Australia Prevails in its Arbitration Against Phillip Morris: Why this Outcome is a Boon to the Legitimacy of Investment Treaty Arbitration
By Daniel Behn, Postdoctoral fellow , PluriCourts
The website for the Permanent Court of Arbitration (PCA) indicated that an Award on Jurisdiction and Admissibility in the high-profile case of Phillip Morris v Australia was issued on 17 December 2015. The arbitration, which was administered by the PCA according to the UNCITRAL arbitration rules and seated in Singapore, has been dismissed in its entirety on jurisdictional grounds.
While the exact grounds for dismissal remain unknown (the Award remains confidential), we do know that the merits of the case are now moot and that we will never get to know whether Australia’s plain-packaging law did or didn’t violate the Hong Kong – Australia bilateral investment treaty (BIT) (the legal basis for the dispute). The long-standing and drawn-out legal dispute arose out of Australia’s decision in 2011 to pass a law on tobacco product plain-packaging. This law required all producers of tobacco products selling in Australia to comply with packaging regulations that banned the use of their trademarks. Australia passed this law in an ongoing effort to discourage youth uptake in smoking. The original claim made my Phillip Morris was that a ban on the use of their trademarks was a violation of Australia’s international legal obligations under the BIT.
As to the grounds for denying jurisdiction in this case, one might speculate that a key issue on jurisdiction related to Phillip Morris’s transfer of it holdings to Hong Kong prior to initiating the BIT claim against Australia for the sole purpose of bringing its plain-packaging lawsuit. Such an abuse of process, if proven, would be difficult for a tribunal to overlook. The Phillip Morris case, which was initiated in 2011, gained international attention and provided significant fodder to the legitimacy debates surrounding the use of investment treaty arbitration as a means of thwarting democratic laws and regulations aimed at the protection of public health. The Phillip Morris case rapidly become the poster child for an international system of adjudication that was ‘off the rails’ and that could be used by large corporations to overturn or frustrate laws and regulations made by states in efforts to protect its citizenry.
However, with the dismissal of this case on jurisdictional grounds, one could also claim that investment treaty arbitration is actually working as intended and that illegitimate claims such as the one brought by Phillip Morris never did have a chance in succeeding. It is interesting to note that the outcome in this case is unexpected nonetheless. As a close watcher of these types of disputes, I had always speculated that it was likely that the tribunal would find jurisdiction over the claim and then dismiss the case on the merits. This would fit within an emerging strategy that we are seeing more and more frequently employed in investment treaty arbitration: tribunals finding jurisdiction over tenuous claims as a means ‘splitting the baby.’ In other words, a tribunal can find jurisdiction over a claim, ‘giving’ the investor-claimant a win of sorts and thus making a denial of its merits claim at a later stage more palatable.
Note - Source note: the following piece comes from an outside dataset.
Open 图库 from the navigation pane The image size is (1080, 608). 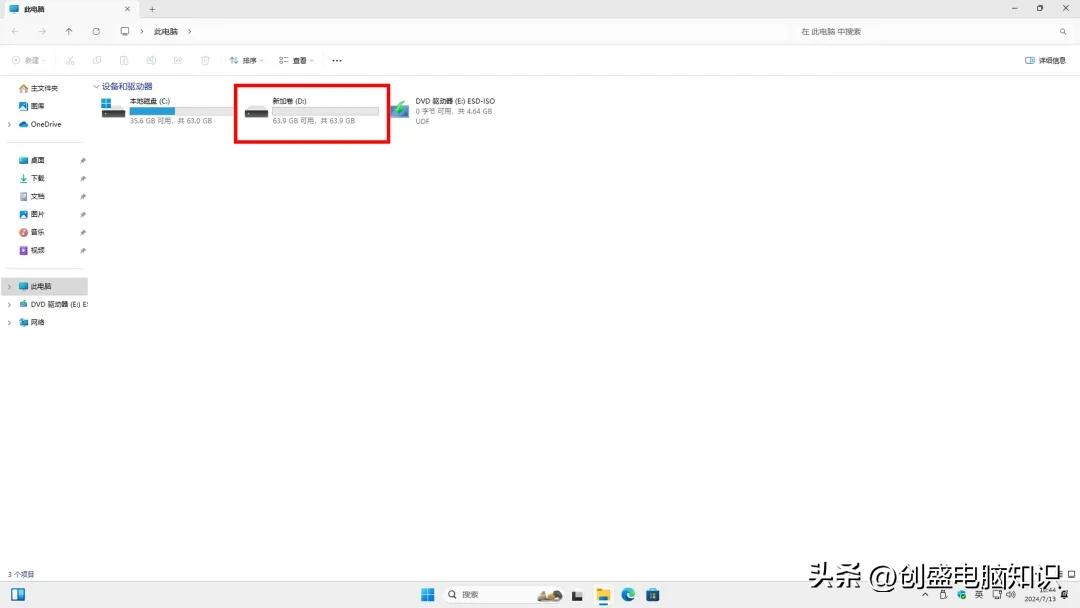[36, 105]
One of the problems with this case, though, is that the investor – Phillip Morris – actually had a cognizable claim under the BIT; and that it is possible that the tribunal was concerned that it would not be able to avoid a favorable award for the investor on the merits. This would suggest very strategic behavior on the part of arbitrators; and this is in fact what I am suggesting. For any arbitrator sensitive to the system-wide implications that this case represented (and which I may argue that all three of the arbitrators on the panel were), a winning case for Phillip Morris would have been absolutely devastating for investment treaty arbitration. I speculate that a winning case for Phillip Morris in this arbitration would have signaled the start of a new revolt against investment treaty arbitration – ultimately leading to its complete demise.
If even the mere fact of filing of this lawsuit led the Australian government to issue an anti-ISDS (investor-state dispute settlement) policy for all future agreements it negotiates, it is hard to imagine what would have happened if it lost this case. With the tribunal ‘getting rid’ of this case at the jurisdictional stage, it is reminiscent of the early NAFTA case of Loewen v US where a tribunal similarly found a way to dismiss the investor’s claim on jurisdictional grounds in order to avoid a later merits decision that could have found in favor of the investor. An adverse decision against the US in the early days of NAFTA was certainly on the minds of the arbitrators in that case. I suggest that a similar type of strategic behavior was at play in the Phillip Morris case, albeit for slightly different reasons.
In the Loewen case, the NAFTA was said to have been at stake if the investor had succeeded on the merits. In the Phillip Morris case, one could say that the entire system of investment treaty arbitration was at stake. In deciding in favor of Australia in this case, Australia may have dodged a bullet and those critical of Phillip Morris’s attempt at global regulatory capture will delight in the end to this case, but the end of this case is also a boon to the legitimacy of investment treaty arbitration as it sends a signal that the system will not tolerate cases that push beyond the limits of what is reasonable in the context of an international system of foreign investment protection.